As a working programmer, I tend to learn better by studying and stealing exemplars.
Maybe I want a cookbook. Or, perhaps, what I am really looking for is a book that recognizes that my first goal is to compose a working program. Of course, I want to understand why something works, but maybe, just maybe, I want to see something (anything) work first!
Should I feel ashamed that I still haven't mastered Monads? (Sure, I've used them, debug them and have even constructed a few, but I can't say yet that I have mastered them -- at least not the theory). Can I call myself a Haskell programmer?
Read this: http://www.free-variable.org/2012/08/i-remember-the-time-before-monads/ by Paul Callaghan (you can skip down to the Monads section). It rings true.
In this way, I feel that Haskell is a bit like Perl. You can write lots of good, usable Perl without diving into the deep dark arts of Perl objects (bless them). And, you don't have to write a CPAN module to be a productive Perl programmer. The Perl community has accepted this (or at least seemed to). Do a google for Haskell and you'll find lots of computer science-y (aka research) blogs and perhaps a dozen or so explanations on why Monads are easy, how everyone uses them and then you feel dumb when you can't figure them out.
Haskell needs more Working Programmers.
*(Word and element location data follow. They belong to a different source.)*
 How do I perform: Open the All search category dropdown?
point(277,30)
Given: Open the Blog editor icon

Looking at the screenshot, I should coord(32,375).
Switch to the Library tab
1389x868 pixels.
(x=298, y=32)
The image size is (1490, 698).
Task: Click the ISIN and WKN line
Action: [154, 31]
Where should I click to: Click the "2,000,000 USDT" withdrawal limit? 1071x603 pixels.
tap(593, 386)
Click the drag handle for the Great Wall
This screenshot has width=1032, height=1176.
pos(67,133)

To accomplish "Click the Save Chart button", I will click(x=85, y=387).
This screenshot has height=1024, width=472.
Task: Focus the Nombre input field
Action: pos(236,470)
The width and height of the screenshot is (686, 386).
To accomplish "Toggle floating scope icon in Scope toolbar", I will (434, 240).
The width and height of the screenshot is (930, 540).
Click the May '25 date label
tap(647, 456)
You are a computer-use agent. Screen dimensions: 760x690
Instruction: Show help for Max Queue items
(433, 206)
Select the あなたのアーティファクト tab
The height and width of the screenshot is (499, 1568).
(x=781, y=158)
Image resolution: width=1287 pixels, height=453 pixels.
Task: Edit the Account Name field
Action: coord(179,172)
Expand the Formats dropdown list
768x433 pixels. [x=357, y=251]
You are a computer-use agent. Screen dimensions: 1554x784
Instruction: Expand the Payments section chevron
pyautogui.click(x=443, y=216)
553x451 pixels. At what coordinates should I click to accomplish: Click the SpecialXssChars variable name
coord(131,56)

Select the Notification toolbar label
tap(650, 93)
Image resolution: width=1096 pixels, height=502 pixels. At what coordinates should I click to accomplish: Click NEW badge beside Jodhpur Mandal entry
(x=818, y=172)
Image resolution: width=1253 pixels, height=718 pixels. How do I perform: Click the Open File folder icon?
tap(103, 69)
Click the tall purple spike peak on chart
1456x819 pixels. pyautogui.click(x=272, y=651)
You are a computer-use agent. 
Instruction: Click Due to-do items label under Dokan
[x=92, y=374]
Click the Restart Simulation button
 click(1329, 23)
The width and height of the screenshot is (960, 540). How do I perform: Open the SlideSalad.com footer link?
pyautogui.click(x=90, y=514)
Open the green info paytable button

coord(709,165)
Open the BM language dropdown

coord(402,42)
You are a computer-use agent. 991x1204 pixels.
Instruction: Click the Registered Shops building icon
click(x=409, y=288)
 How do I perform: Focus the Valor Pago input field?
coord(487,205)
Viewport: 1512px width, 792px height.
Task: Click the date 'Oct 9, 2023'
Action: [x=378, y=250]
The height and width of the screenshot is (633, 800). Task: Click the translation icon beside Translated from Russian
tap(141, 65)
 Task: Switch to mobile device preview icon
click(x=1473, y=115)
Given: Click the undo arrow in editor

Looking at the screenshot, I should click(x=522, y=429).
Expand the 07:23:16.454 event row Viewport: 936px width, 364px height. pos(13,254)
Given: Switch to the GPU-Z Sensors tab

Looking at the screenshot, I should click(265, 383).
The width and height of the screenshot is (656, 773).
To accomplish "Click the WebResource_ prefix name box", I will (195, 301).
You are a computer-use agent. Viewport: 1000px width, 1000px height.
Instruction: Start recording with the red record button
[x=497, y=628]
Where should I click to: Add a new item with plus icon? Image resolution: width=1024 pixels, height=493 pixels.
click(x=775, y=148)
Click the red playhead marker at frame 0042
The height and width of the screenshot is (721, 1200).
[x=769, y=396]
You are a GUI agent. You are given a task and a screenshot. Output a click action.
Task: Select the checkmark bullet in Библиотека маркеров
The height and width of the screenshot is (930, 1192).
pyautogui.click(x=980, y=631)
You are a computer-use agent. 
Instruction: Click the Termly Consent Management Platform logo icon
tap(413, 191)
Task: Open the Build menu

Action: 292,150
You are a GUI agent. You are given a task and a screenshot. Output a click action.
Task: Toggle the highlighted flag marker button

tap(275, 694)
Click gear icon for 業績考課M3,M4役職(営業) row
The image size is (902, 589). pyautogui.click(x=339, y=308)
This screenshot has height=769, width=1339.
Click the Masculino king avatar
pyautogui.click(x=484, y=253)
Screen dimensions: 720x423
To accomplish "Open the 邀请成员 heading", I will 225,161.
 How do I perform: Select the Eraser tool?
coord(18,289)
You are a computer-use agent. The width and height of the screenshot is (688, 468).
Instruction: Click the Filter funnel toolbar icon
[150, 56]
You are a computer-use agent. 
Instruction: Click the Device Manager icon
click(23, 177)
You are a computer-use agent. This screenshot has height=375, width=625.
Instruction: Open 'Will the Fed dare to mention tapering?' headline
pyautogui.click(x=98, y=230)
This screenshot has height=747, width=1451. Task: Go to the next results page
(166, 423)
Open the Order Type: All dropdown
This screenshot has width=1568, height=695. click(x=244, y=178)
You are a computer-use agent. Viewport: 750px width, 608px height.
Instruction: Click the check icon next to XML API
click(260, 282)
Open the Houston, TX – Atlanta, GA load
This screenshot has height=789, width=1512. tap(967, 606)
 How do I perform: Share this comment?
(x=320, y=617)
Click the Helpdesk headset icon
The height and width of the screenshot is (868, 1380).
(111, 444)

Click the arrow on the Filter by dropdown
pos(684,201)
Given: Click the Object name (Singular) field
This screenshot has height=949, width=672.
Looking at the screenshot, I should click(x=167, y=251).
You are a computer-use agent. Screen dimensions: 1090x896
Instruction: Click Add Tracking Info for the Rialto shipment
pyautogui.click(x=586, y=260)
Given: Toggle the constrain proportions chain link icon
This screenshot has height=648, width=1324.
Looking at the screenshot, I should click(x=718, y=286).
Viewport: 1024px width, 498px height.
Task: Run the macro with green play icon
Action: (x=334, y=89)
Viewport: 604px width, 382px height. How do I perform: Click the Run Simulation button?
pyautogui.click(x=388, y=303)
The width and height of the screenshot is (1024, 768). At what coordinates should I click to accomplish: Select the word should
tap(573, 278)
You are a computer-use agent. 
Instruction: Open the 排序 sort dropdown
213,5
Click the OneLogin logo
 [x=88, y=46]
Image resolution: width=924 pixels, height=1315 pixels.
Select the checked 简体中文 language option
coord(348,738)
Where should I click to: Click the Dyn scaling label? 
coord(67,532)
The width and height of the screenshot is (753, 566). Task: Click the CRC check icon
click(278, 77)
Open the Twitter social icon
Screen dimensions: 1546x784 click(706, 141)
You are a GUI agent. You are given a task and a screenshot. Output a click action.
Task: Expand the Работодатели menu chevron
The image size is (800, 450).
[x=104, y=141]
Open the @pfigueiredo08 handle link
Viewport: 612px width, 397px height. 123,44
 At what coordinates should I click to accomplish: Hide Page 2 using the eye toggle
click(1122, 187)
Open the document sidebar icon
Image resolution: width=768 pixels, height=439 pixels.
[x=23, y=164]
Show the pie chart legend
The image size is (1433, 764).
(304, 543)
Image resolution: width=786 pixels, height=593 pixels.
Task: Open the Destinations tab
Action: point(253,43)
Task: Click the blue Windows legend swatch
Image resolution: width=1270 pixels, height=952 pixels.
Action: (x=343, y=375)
Erlang seems to have snagged them all and it was the Monad that scared them away.
P.S.
If you live in the DC area and want to meet with (at least one) Working Programmer, consider joining the DC Area Haskell Users Group and help make it a reality.
Well put. The pipeline of new methods from academia is very strong in Haskell, and there are lots of very powerful abstractions. But we still need more resources describing how to leverage these abstractions to complete common tasks in production code. We would especially like to build more content along these lines for School of Haskell.